For PHRF Fleets S1 and S2, the course for Race 2 was course 21, described in the sailing instructions as “RC Boat–18–8–4–Knox Finish” with “All Marks Left to Port.” The course diagram was not incorporated into the sailing instructions. A change to the sailing instructions moving the starting and finishing areas to the “Race Deck” was posted during a postponement ashore.
After rounding mark 8, most boats sailed directly to the finishing area, leaving mark 4 to port without sailing close to it. Other boats, including the protestors, sailed close to mark 4 and rounded it to port by sailing a full circle around it, and then sailed to the finish. Alpha Puppy and Jeannette protested all of the boats in their respective fleets that left mark 4 to port without rounding it.
The protestors maintained that mark 4 was a rounding mark (see the definition Sail the Course and rule
28.1), and boats were required to round mark 4 in such a way that a string representing their tracks would, when drawn taut, touch the mark in order to comply with rule
28.1 (solid-line course in the diagram). And that for boats that merely passed mark 4 on their port sides (dashed-line course in the diagram), the taut string would not touch mark 4, and therefore they had not complied with rule
28.1.
The protest committee concluded that “the course was amended [by relocating the finishing line] in such a way that allowed, as a practical matter, a boat to travel from mark 8 to the finishing line while leaving mark 4 to port.” The protest committee reasoned that because the new finishing line location meant that the “taut string” would not touch mark 4, “RRS
28.1 was satisfied merely by passing it and leaving it to port.” It dismissed the protests, and both protestors appealed.

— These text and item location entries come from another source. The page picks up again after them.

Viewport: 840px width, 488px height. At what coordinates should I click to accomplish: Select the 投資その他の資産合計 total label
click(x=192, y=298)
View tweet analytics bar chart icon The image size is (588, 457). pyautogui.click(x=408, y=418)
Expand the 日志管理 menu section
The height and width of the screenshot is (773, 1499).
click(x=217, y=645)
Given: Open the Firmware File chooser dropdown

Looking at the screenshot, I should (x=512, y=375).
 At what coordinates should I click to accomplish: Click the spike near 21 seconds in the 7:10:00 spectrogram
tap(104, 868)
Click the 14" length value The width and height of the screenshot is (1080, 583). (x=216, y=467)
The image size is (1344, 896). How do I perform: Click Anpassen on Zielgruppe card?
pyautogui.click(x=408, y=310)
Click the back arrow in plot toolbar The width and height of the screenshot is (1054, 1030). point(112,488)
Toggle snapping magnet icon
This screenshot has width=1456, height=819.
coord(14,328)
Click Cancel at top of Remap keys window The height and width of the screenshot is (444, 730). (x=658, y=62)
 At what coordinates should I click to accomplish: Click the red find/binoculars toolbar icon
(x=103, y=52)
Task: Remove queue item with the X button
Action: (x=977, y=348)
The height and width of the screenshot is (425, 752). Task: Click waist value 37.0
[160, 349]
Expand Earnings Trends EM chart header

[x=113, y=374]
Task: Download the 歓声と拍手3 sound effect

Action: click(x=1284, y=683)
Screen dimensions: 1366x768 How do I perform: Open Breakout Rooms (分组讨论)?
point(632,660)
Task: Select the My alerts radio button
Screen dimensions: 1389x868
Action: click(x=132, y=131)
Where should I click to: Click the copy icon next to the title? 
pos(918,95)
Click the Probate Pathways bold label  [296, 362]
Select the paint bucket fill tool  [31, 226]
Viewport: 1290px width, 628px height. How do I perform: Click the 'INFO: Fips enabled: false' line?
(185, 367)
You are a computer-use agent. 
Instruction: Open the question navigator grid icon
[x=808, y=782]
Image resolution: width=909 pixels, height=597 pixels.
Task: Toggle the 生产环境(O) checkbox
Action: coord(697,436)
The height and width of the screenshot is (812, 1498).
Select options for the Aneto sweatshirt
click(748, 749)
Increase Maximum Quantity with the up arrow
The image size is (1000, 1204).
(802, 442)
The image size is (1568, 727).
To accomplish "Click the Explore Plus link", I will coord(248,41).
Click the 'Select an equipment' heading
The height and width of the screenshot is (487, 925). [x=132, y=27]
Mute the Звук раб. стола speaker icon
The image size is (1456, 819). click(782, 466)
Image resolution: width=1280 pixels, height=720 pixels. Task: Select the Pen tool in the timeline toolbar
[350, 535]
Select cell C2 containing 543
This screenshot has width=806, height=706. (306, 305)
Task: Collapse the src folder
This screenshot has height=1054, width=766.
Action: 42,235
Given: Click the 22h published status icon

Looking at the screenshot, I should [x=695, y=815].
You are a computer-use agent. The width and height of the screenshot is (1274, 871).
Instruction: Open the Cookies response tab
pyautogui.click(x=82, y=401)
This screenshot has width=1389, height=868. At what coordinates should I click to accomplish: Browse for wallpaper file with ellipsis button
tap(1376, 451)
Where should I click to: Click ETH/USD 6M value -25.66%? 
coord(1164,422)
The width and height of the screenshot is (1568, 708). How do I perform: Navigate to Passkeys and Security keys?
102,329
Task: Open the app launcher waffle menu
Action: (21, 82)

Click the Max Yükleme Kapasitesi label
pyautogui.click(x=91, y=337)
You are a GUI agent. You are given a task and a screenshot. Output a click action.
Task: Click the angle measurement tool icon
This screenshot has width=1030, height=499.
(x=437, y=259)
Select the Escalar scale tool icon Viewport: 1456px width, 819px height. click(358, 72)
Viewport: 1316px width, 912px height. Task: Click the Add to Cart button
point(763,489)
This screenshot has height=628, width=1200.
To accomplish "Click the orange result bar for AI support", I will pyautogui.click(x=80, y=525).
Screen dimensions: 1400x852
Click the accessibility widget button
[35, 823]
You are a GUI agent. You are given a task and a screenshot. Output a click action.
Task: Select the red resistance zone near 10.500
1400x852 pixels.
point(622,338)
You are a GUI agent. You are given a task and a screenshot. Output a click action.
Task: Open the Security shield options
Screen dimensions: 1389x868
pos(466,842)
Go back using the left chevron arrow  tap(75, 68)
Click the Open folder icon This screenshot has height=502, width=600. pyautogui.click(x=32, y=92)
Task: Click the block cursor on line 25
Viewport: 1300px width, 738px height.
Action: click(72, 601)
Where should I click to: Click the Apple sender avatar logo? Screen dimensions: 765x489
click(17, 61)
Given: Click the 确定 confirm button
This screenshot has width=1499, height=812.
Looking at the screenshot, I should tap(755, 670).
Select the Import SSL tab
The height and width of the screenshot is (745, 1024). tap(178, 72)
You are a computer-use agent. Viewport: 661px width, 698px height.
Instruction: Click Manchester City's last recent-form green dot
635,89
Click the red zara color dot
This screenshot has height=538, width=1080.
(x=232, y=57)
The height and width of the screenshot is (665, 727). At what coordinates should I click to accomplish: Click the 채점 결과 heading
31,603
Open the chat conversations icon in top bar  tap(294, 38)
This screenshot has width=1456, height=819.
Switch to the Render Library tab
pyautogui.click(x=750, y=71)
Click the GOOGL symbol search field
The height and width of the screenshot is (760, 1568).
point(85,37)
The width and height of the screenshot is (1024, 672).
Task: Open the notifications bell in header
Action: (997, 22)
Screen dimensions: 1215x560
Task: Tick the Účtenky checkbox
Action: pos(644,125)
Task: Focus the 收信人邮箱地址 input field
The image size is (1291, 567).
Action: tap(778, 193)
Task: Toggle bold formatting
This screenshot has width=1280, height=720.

Decision of the Appeals Committee
The protest committee’s conclusion that the relocation of the finishing line resulted in changing mark 4 from a rounding mark to a passing mark was incorrect. Whether a mark is a rounding mark or a passing mark (see the definition
Sail the Course) is not changed solely because the configuration of the course has changed.
Rule
28.1 requires boats to “sail the course” as that term is defined in the Definitions. The definition
Sail the Course (b) states, “A boat sails the course when...a string representing her track until she finishes, when drawn taut, (1) passes each mark of the course for the race on the required side and in the correct order (including the starting marks), [and] (2) touches each mark designated in the sailing instructions to be a rounding mark...”.
The sailing instructions did not designate any marks as rounding marks. When sailing instructions fail to identify any rounding marks, boats are not required to treat any marks as rounding marks. Therefore, the boats that rounded mark 4 to port and the boats that only passed it on their port sides all complied with rule
28.1.”
The appeal is denied, and the decision of the protest committee is confirmed to the extent that none of the protested boats that left mark 4 to port are to be disqualified.
December 2010
Revised January 2025, to clarify the facts and to quote the definition Sail the Course.